Less than a week after air strikes on a hospital in the Syrian battleground city of Aleppo killed at least 30 people, the council unanimously adopted a measure that strongly condemned the targeting of health facilities and recalled that such attacks are war crimes.
French Ambassador Francois Delattre described the measure as a "major resolution" that sent a strong message that there will be "no impunity for the authors of attacks perpetrated against medical installations and medical personnel."
It was the first-ever resolution adopted by the council specifically on the need to protect medical facilities in war zones.
According to Doctors Without Borders (MSF), there were 94 attacks in Syria against hospitals and clinics supported by that NGO and three MSF-managed or supported health facilities in Yemen have been bombed over the past six months.
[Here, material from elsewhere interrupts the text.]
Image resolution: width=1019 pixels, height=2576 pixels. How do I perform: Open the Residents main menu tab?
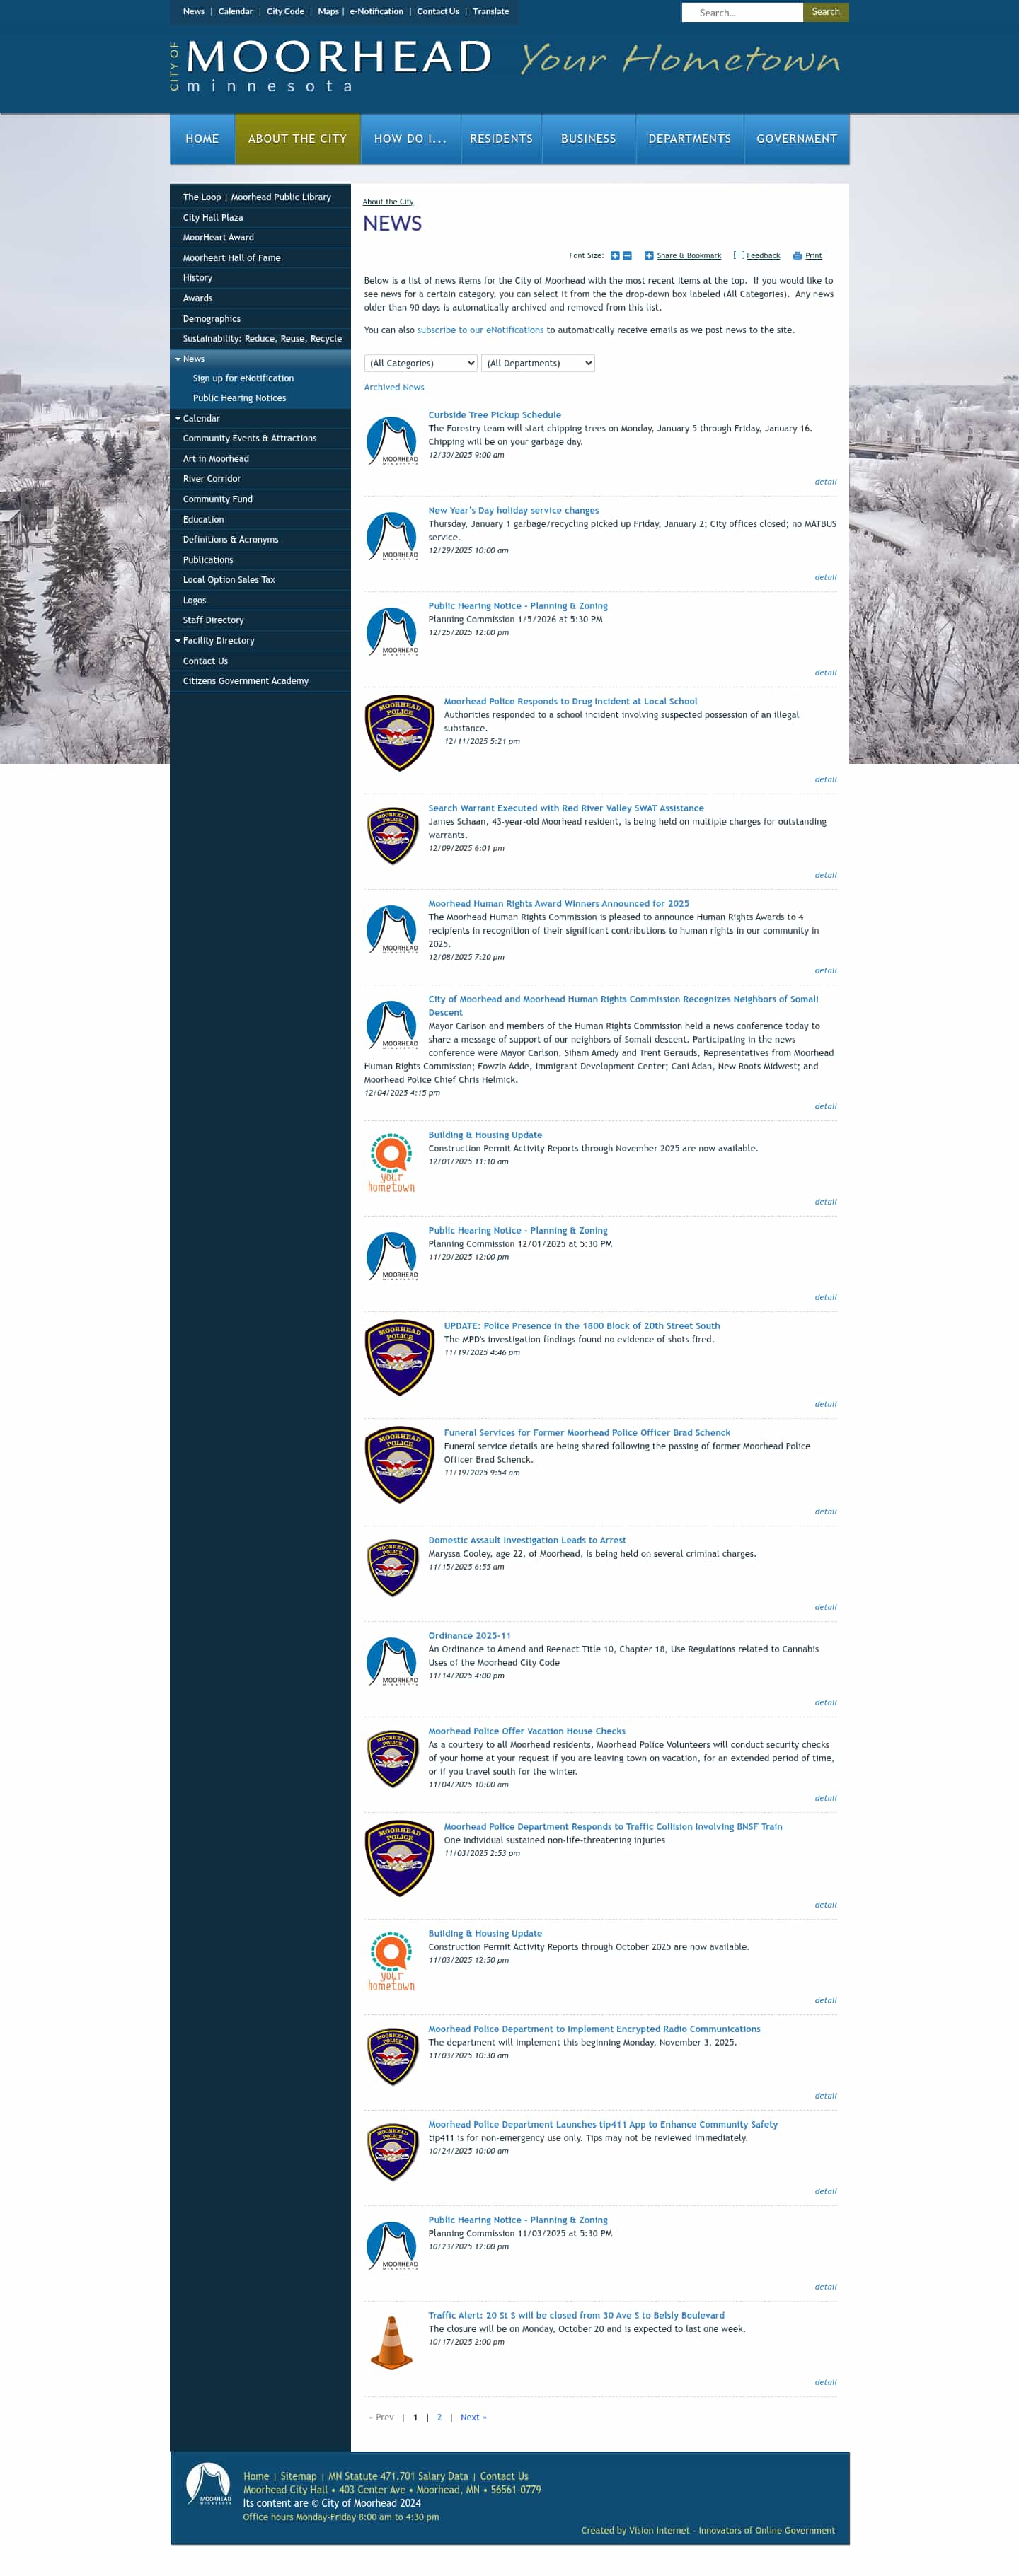pos(501,139)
Hospitals and clinics in South Sudan have been pillaged repeatedly over the past three years.
"Such attacks must end," UN Secretary-General Ban Ki-moon told the council.
"When so-called surgical strikes end up hitting surgical wards, something is deeply wrong."
The resolution was drafted by five non-permanent Security Council members: Egypt, Japan, Spain, New Zealand and Uruguay.
It was presented at a time when four of the five permanent council members -- Britain, France, Russia and the United States -- are backing parties in the Syria conflict.
The vote came days after the United States said its troops involved in the bombing of a MSF-run hospital in the Afghan city of Kunduz would not face war crimes charges.